Therapeutic Vaccination with TG4001 administered with avelumab in patients with various Human Papillomavirus (HPV)-positive malignancies, results in a more favourable tumour microenvironment (TME) with increased effector cell infiltrates that drives an anti-tumour response. Investigators presented these findings at the ESMO Immuno-Oncology Virtual Congress 2020, held from 9 to 12 December 2020.
Christophe Le Tourneau of the Department of Drug Development and Innovation, Institut Curie in Paris, France explained that the immune rejection of tumours is contingent upon the development of a specific immune response and presence of a favourable TME.
Professor Le Tourneau and colleagues evaluated whether the TG4001 vaccine, which expresses HPV16 E6 and E7 proteins based on a recombinant Modified Vaccinia Ankara vaccine combined with the anti-PD-L1 monoclonal antibody, avelumab, could provide priming of the TME and enhanced anti-tumour activity.
The study (NCT03260023) enrolled 34 patients with various recurrent/metastatic HPV-positive cancers; of these, 15 patients had HPV16-positive anal, 8 had oropharyngeal, 6 had cervical, and 5 patients had vulvar/vaginal cancer. All patients received 5 x107 plaque forming units (PFU) by subcutaneous injection each week for 6 weeks, every 2 weeks for 6 months, and every 12 weeks thereafter plus intravenous avelumab at 10 mg/kg every 2 weeks.
Tissue and peripheral blood mononuclear cell (PBMC) samples were collected at baseline and on study day 43. Measurement of the T-cell response to HPV antigens was done using ex-vivo IFNγ-ELI SPOT on PBMCs; PD-L1 expression, as well as CD3- and CD8-positive infiltrates were evaluated by immunostaining of tumour samples, and changes in gene expression were measured using NanoString technology.
Strong T-cell activity was observed and maintained
Of the 34 vaccinated patients, one patient demonstrated complete response (CR) and 7 patients achieved partial response per RECIST v1.1.

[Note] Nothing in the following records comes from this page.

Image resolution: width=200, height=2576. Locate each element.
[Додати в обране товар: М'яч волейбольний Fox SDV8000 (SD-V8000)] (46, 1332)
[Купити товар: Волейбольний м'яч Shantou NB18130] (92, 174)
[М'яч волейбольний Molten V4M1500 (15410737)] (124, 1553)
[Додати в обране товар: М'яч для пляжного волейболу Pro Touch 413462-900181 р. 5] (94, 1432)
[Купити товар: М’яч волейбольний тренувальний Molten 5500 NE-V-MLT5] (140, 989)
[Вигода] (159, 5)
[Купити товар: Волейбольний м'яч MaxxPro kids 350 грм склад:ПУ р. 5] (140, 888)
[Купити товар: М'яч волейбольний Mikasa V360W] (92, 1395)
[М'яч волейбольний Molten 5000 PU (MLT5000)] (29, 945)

Of the 11 patients that were evaluable for ELISPOT, 7 developed reactive T cells against E6, E7 or both antigens after vaccination.
By day 43, the patient achieving CR showed an intense T cell response against E6 and E7, which was maintained for another 6 months, and was consistent with sustained disease control.
The patients mounting a clinical response had a higher level of baseline PD-L1 expression compared to non-responders. Responders also showed higher median CD3 cell infiltrates of 470 versus 200 per mm² in non-responders, as well as higher median CD8 cell infiltrates of 238 versus 92 per mm², respectively. The infiltrates tended to increase during treatment and were accompanied by strong changes of the tumour transcriptomic profile by day 43. This profile demonstrated increased expression of effector T cell activation cascades; specifically, CD3G was increased by 13 fold, IL21R by 17-fold, and IFNG was increased by 9-fold as compared to baseline.
The Immunosign gene signature was applied to provide an index of “cold” or “hot” TME profile, which indicated that, at baseline, 57% of patients had a “hot” TME profile that was increased to 100% of patients at day 43 of treatment.
Based upon these findings, the authors were able to conclude that TG4001 vaccination together with PD-L1 blockade with avelumab led to the development of specific immunity and TME transformations in patients with HPV-positive cancer.
They further suggest that these events have the potential of improving clinical benefit.
Funding was reported from Transgene and Merck Serono.
63MO – Le Tourneau C, Cassier P, Rolland F, et al. TG4001 therapeutic vaccination combined with PD-L1 blocker avelumab remodels the tumor microenvironement (TME) and drives antitumor responses in human papillomavirus (HPV)+ malignancies. ESMO Immuno-Oncology Virtual Congress 2020 (9-12 December).